**PAGE TEXT:**
=====

By the time I moved my daughters and I into this apartment just over a year ago, I felt a bit battle-worn. I’d been just struggling with so many things for so long and was still trying to adjust to the weight I now had to carry alone. Since my husband had abruptly left me, every shift in my life felt so much heavier.
So, while moving was always stressful enough on its own – add to it being still raw with the grief and rage of infidelity-led abandonment and maybe you can imagine how burnt out I was on every level as I sat alone in a room piled high with boxes to unpack and heard shrill cooing from outside.
I looked to see Brenda: The Good Dove of Divorce. ( I decided.)
Mourning doves mate for life. We had a pair that hung out in the yard at our last place (Stella and Stanley, I decided) that were always showing off their tiny, lifelong love. Not that I was bitter, not about the birds anyway. But Brenda…she was always on her own.
When she wasn’t hanging out on the wires right outside my window, she’d be out there on the street, softly cooing her heart out like some character out of Les Mis. I’m not saying she’s tragic, or even depressed, but she doesn’t exactly move out of the way of cars like she should- you know? And sure, maybe I’m projecting. She could be a widow. Or a male. I know the chances that her life mate ran off with a younger bird who worked at his restaurant are *perhaps* small. Still, I started to feel a kinship with Brenda whenever she would randomly show up, always announcing herself with her mournful little song.

=====

**SOURCE DATA:**
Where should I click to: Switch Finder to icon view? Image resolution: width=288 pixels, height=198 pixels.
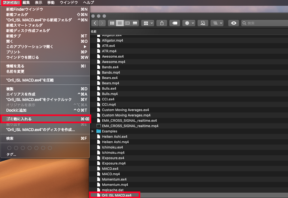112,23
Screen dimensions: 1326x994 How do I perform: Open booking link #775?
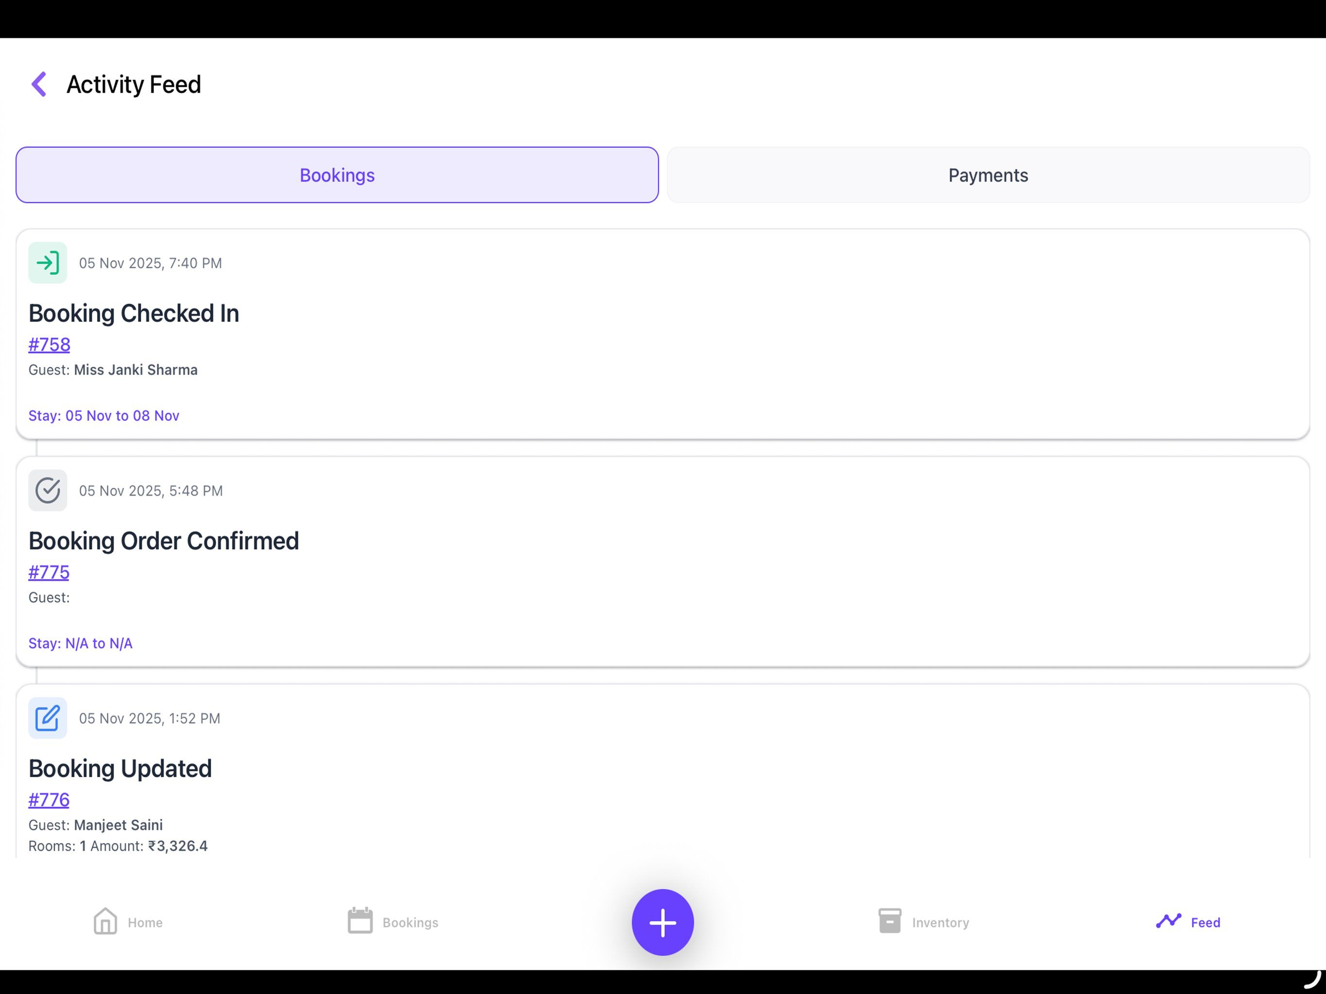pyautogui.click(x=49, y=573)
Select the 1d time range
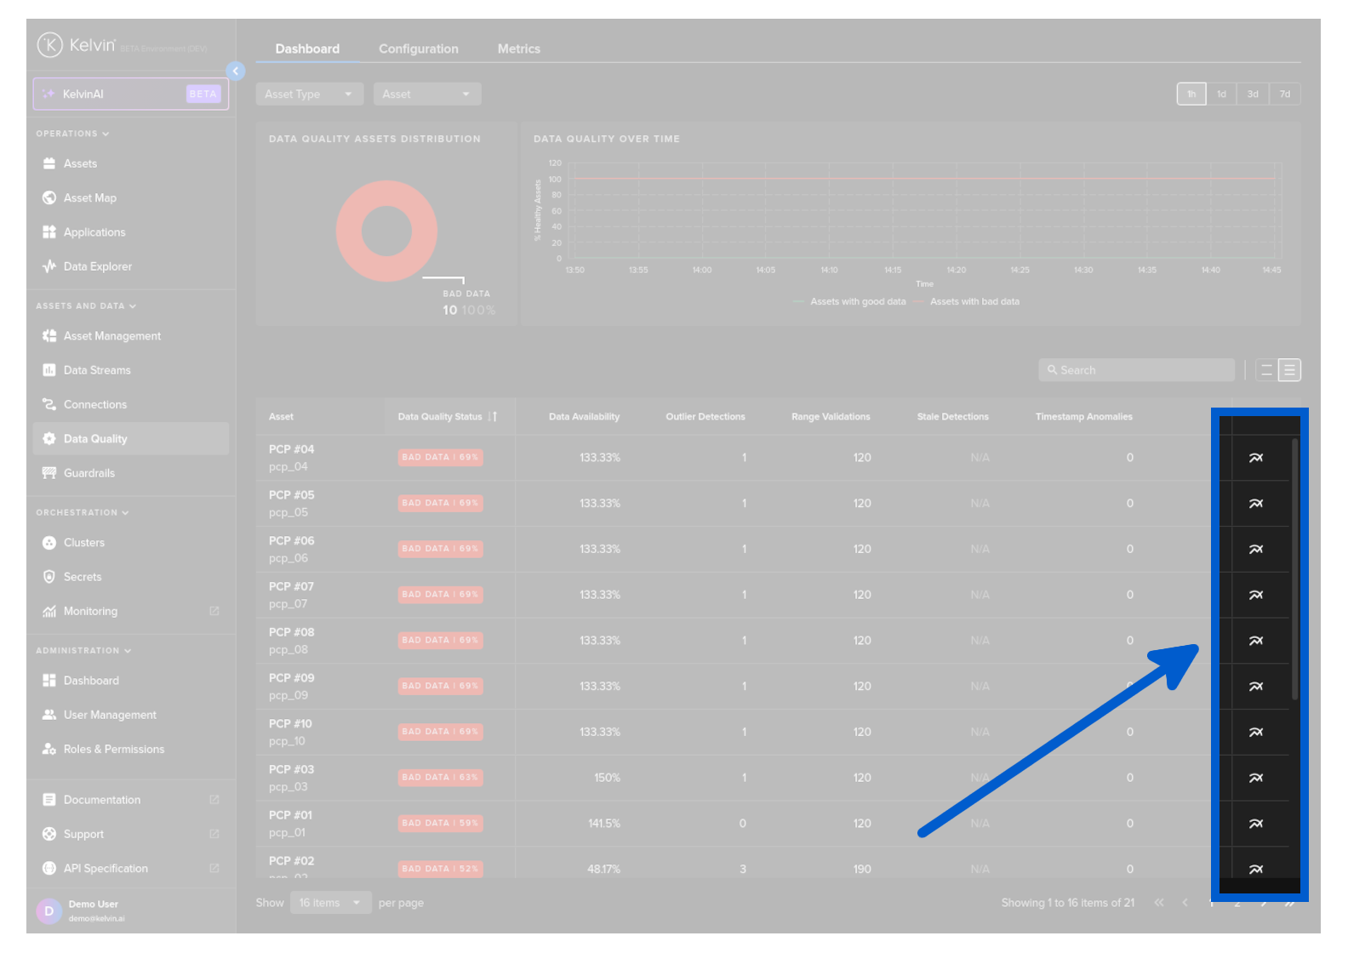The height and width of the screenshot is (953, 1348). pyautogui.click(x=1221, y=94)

=====

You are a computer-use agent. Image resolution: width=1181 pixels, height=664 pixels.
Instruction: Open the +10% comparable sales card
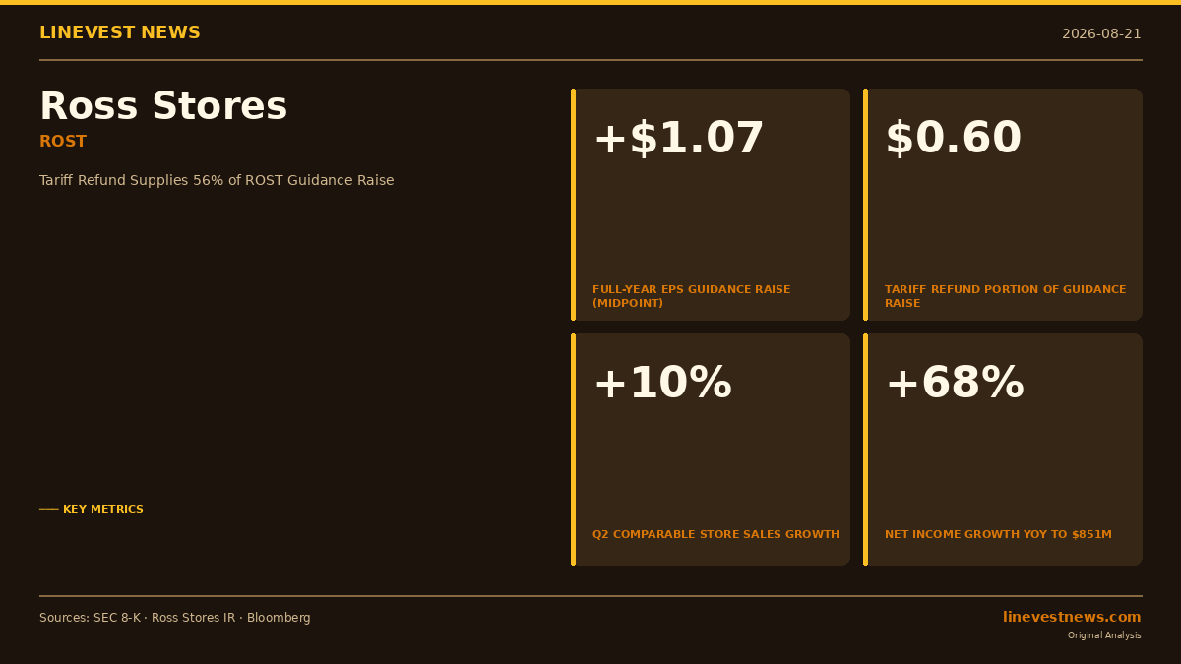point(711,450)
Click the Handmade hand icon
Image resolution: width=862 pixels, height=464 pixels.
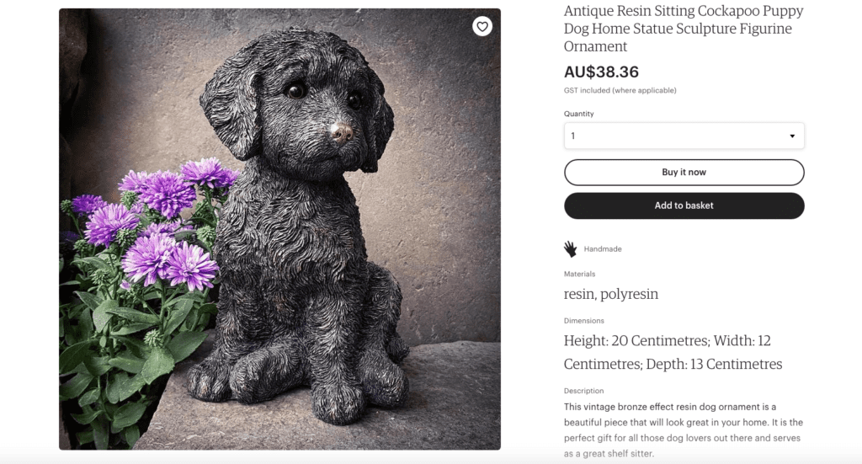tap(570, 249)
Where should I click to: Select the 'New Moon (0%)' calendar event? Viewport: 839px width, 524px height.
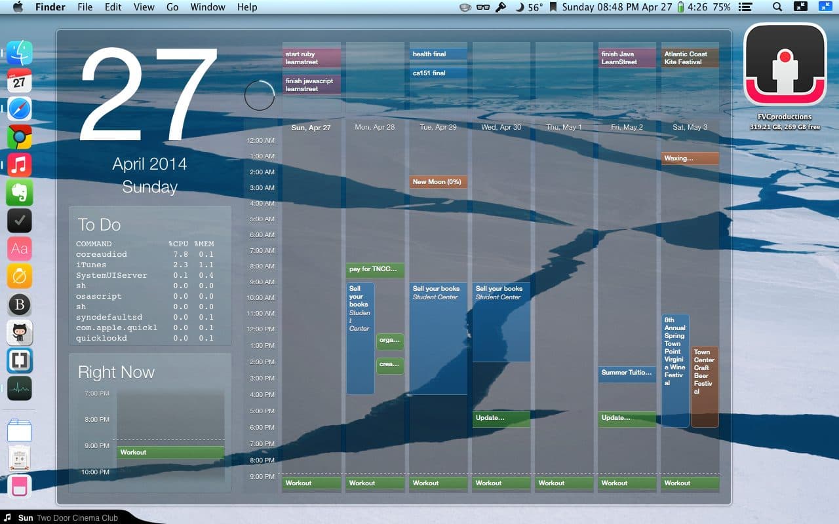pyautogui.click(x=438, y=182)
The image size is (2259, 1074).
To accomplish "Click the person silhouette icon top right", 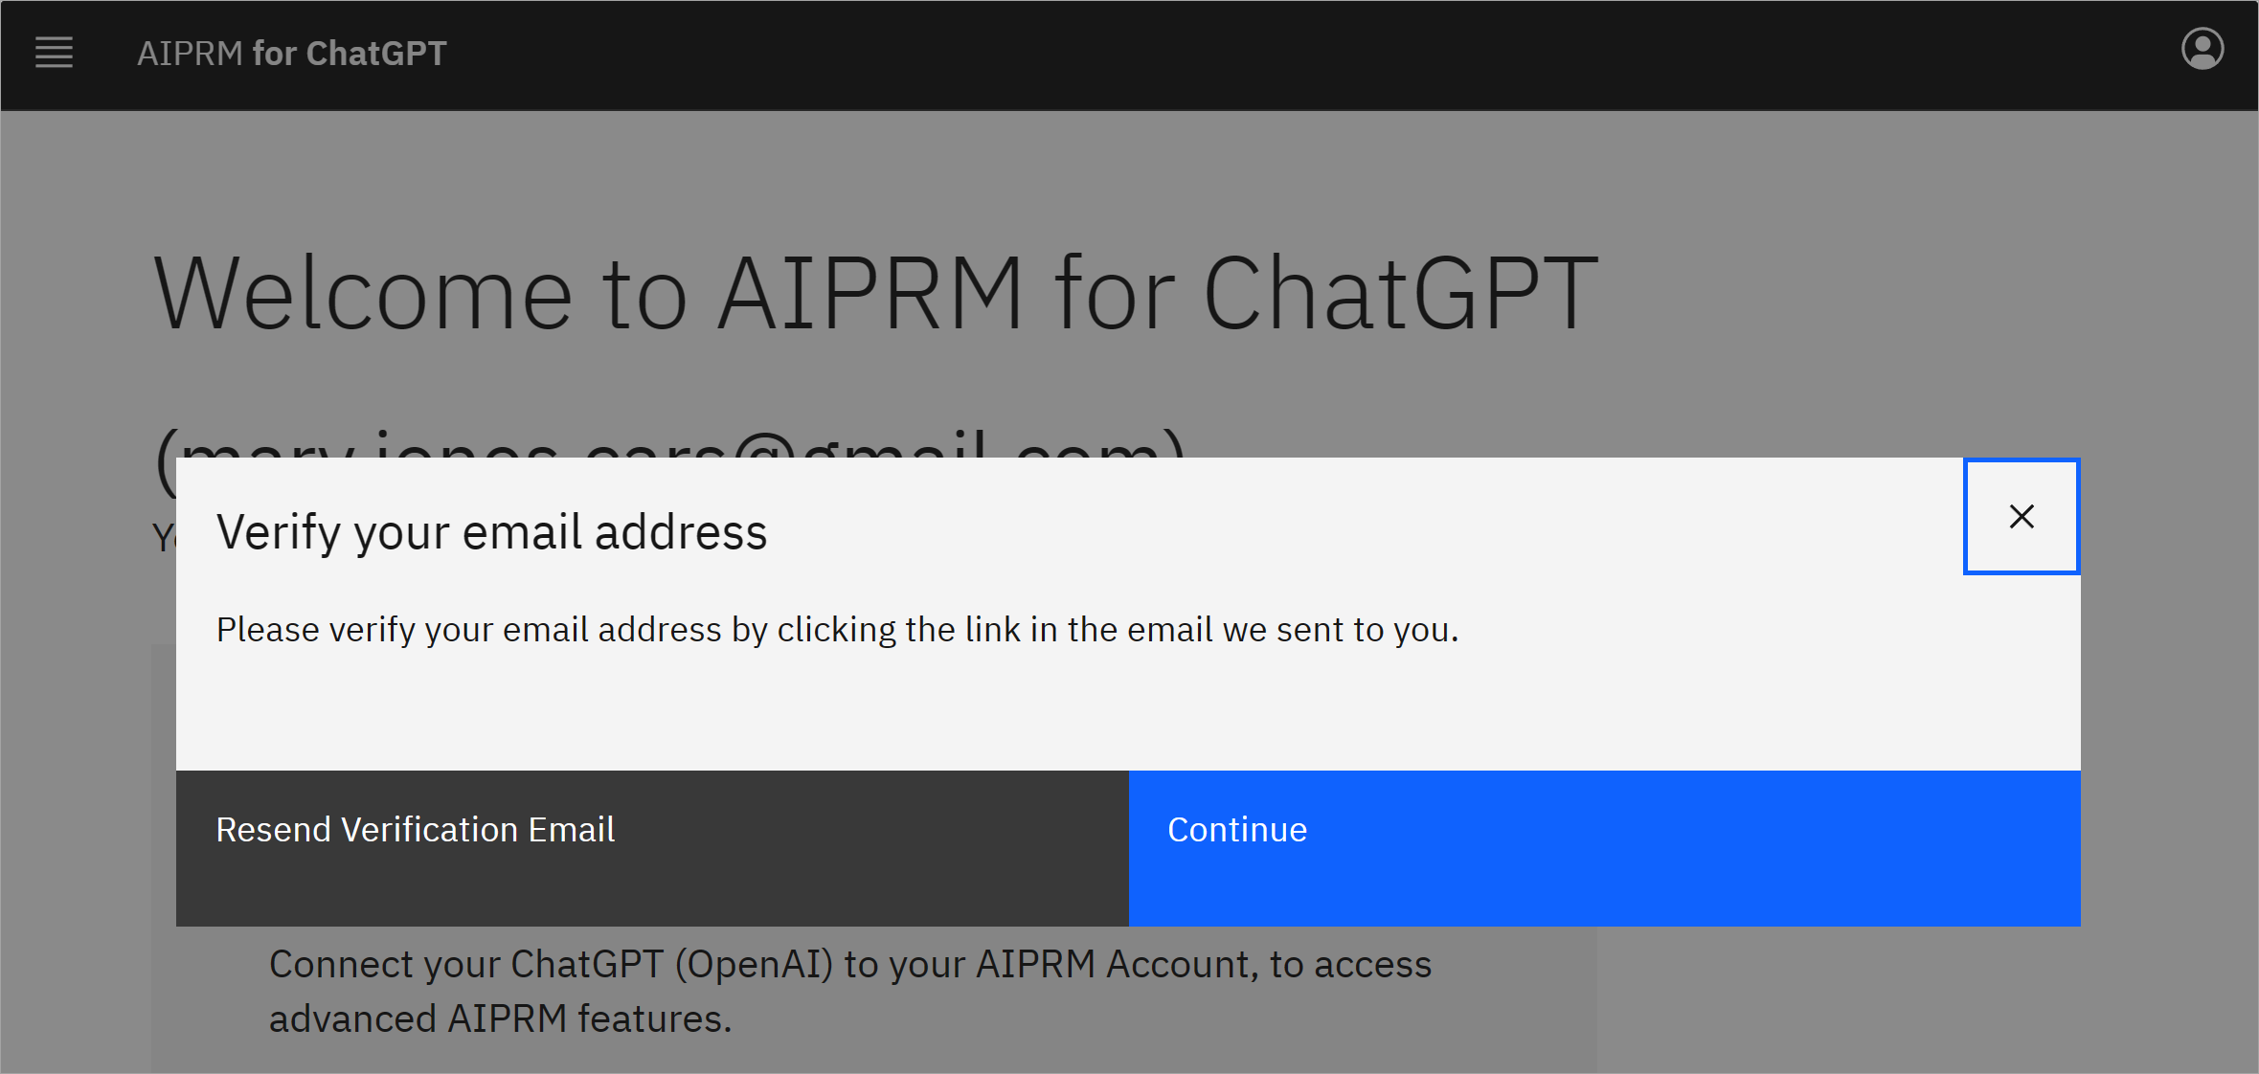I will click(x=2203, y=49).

=====

**EXERCISE DIRECTIONS:**
Print the passage from the essay about the lone mourning dove, starting with "Mourning doves mate" and going on through "mournful little song.". The data isn't needed for this.

**RESULT:**
Mourning doves mate for life. We had a pair that hung out in the yard at our last place (Stella and Stanley, I decided) that were always showing off their tiny, lifelong love. Not that I was bitter, not about the birds anyway. But Brenda…she was always on her own.
When she wasn’t hanging out on the wires right outside my window, she’d be out there on the street, softly cooing her heart out like some character out of Les Mis. I’m not saying she’s tragic, or even depressed, but she doesn’t exactly move out of the way of cars like she should- you know? And sure, maybe I’m projecting. She could be a widow. Or a male. I know the chances that her life mate ran off with a younger bird who worked at his restaurant are *perhaps* small. Still, I started to feel a kinship with Brenda whenever she would randomly show up, always announcing herself with her mournful little song.